[Exercise instructions]: Please write out each item below again word for word, leaving the pictures out.

[Record extracts]:
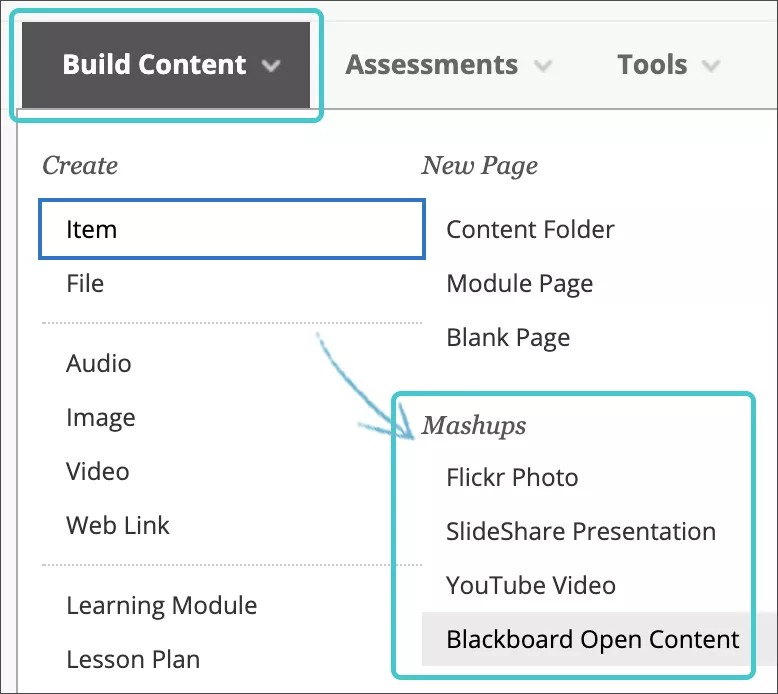Choose File under Create

pos(85,284)
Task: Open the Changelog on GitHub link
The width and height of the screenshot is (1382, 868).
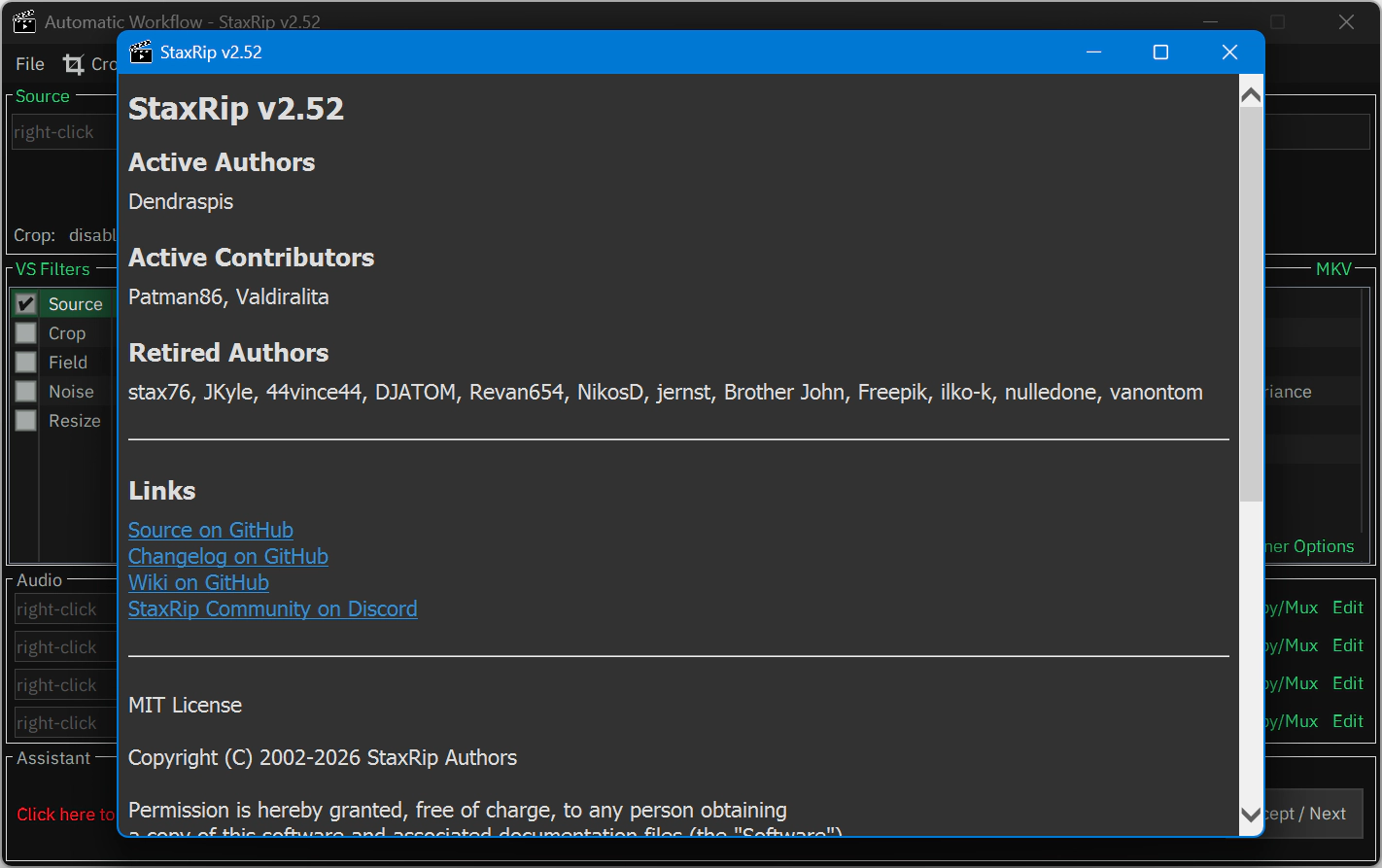Action: pyautogui.click(x=228, y=557)
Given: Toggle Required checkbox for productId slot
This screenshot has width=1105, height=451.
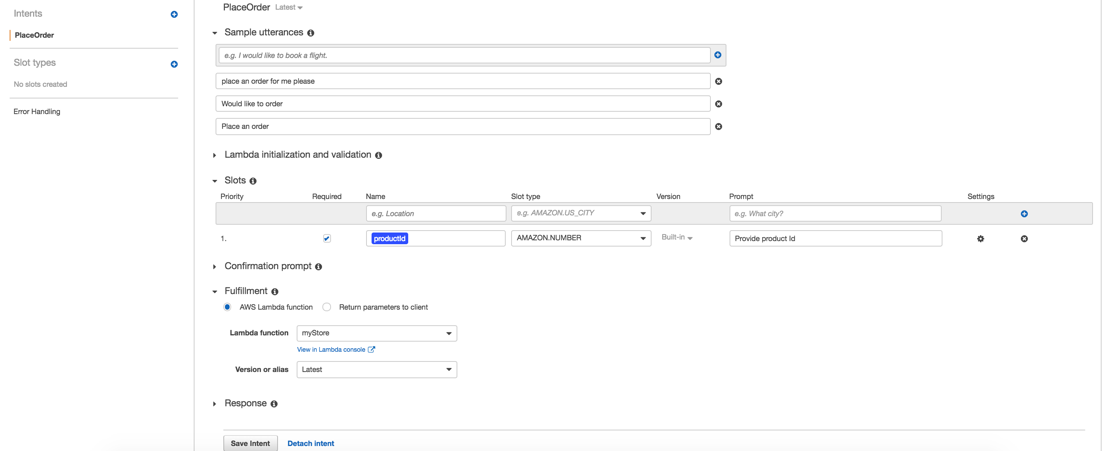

[Response to the task]:
Choose File under Create

pos(85,284)
Task: Open the Changelog on GitHub link
The width and height of the screenshot is (1382, 868).
Action: pyautogui.click(x=228, y=557)
Given: Toggle Required checkbox for productId slot
This screenshot has width=1105, height=451.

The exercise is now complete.